A la différence de la résilience qui met l’accent sur la capacité du système à retrouver son stade initial après une perturbation, la vulnérabilité met en exergue les capacités d’adaptation aux éventuels effets néfastes engendrés par la modification du milieu. L’adaptation ne signifiant pas le retour au stade initial, mais plutôt le développement de nouvelles stratégies qui permettent de résorber les effets négatifs engendrés par le

changement (Polsky et al., 2007). Ainsi comprise, la vulnérabilité a trois composantes: i) l’exposition à la menace, c'est-à-dire les effets liés à la variation de l’environnement (physique ou socio-économique) ; ii) la sensibilité à cette menace, c’est le degré auquel le système est affecté par la source de vulnérabilité, que ce soit de façon favorable ou défavorable et ; iii) les capacités d’adaptation à cette menace, qui traduit l’aptitude pour le système à modifier ou à changer ses caractéristiques pour mieux faire face ou à anticiper une contrainte (Brooks, 2003).

Les causes de vulnérabilité sont externes et internes par rapport au système considéré.

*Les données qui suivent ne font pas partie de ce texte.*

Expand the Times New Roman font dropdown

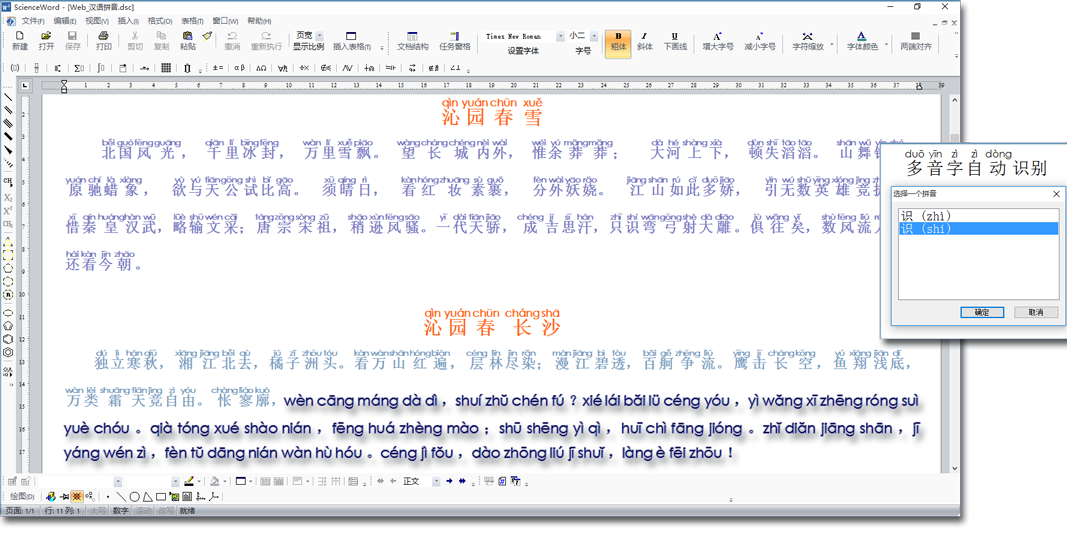[560, 37]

Dans le domaine des sciences biophysiques (exemple : changement climatique) les causes externes sont privilégiées tandis qu’en sciences sociales, on considère que ce sont d’abord les propriétés internes du système qui déterminent sa vulnérabilité (Brooks, 2003). Dans tous les cas, Fussel (2007) relève que le concept doit être contextualisé, avec des précisions sur les causes de vulnérabilité, la nature de la préoccupation, le système considéré et, la menace.

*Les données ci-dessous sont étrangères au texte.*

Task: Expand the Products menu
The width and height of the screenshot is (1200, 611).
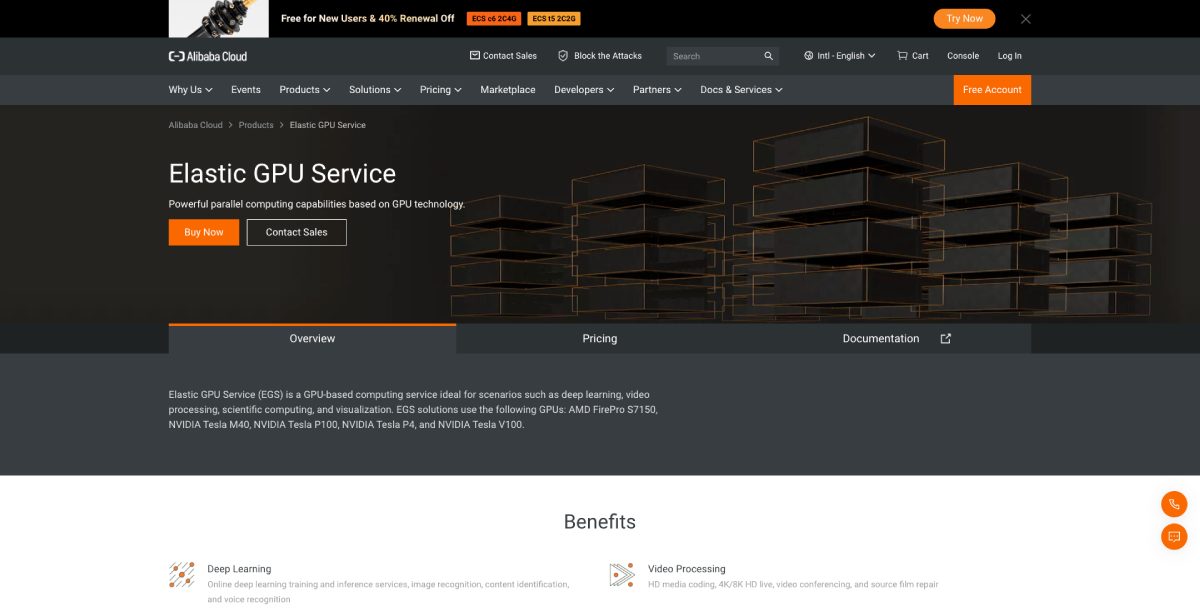Action: coord(304,89)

Très usité par les chercheurs, politiques et autres communautés de professionnels qui s’intéressent à la problématique du changement environnemental global (Fussel, 2007), le concept de vulnérabilité montre son utilité pour la conduite des travaux sur la transformation et la durabilité des agricultures (Brugere et Lingard, 2003 ; Dufumier, 2004). Il me paraît opérant pour traiter la question de l’insertion marchande des systèmes d’élevage. D’emblée, je considère les pratiques des éleveurs comme un compromis entre leurs projets (facteurs internes) et les caractéristiques de leur milieu (facteurs externes) ; le milieu est compris ici comme englobant les ressources naturelles et les éléments humains et culturels ; les localisations d’éléments structurants de la filière (marchés, outils tels qu’abattoirs, services…) y sont considérées. Les pratiques des éleveurs évoluent selon leurs objectifs et les transformations du milieu.

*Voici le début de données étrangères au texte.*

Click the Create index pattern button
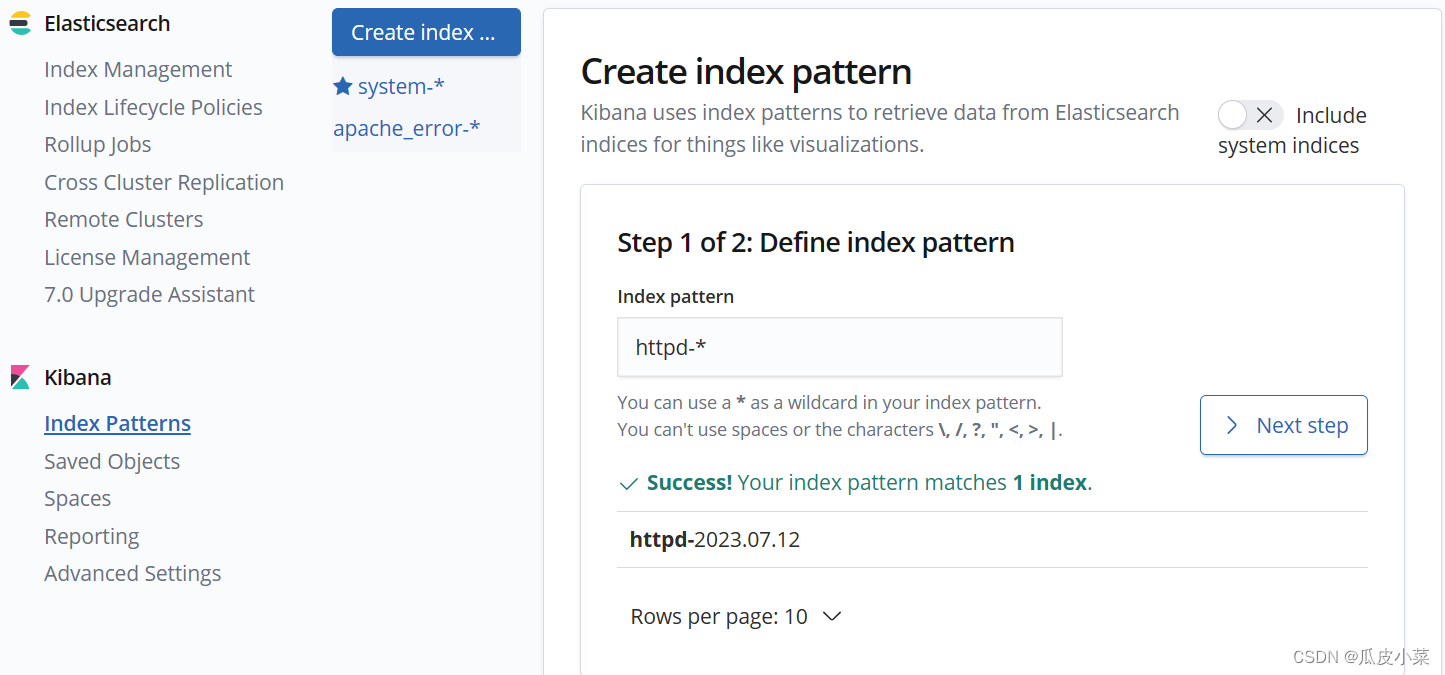1445x675 pixels. coord(426,32)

Je pose que l’insertion marchande accrue des éleveurs peut être un moyen de réussir la transformation de leurs exploitations, bien que cette connexion au marché puisse aussi rendre leurs exploitations plus vulnérables. Je définis cette vulnérabilité commerciale comme la probabilité, pour une exploitation d’élevage engagée dans une dynamique de forte connexion au marché de subir, et de ne pas être en mesure de maîtriser ou de s’adapter aux conséquences néfastes de cette insertion marchande (Djamen et al., 2008). Cette vulnérabilité peut être liée à l’environnement socio-économique de l’exploitation (l’évolution de la demande et des prix sur le marché ; la disponibilité et l’accessibilité aux intrants ; l’organisation et le fonctionnement de la filière, dont notamment les relations avec les acteurs en aval) ou à l’exploitation même (structure ; pratiques et stratégies de l’éleveur).

L’application se fera sur les systèmes d’élevage, qu’il s’agisse du type extensif avec une forte dépendance au pâturage naturel ou du type en voie d’intensification et qui s’installe dans la zone urbaine. Mais je m’inspirerai également de ce concept pour apprécier les activités des autres agents dans la filière, et plus globalement de l’approvisionnement de Garoua en viande. La sécurité alimentaire est conditionnée par la durabilité des systèmes d’élevage qui représentent la base productive, mais aussi par la sécurisation et le développement des activités des agents en aval dans la filière.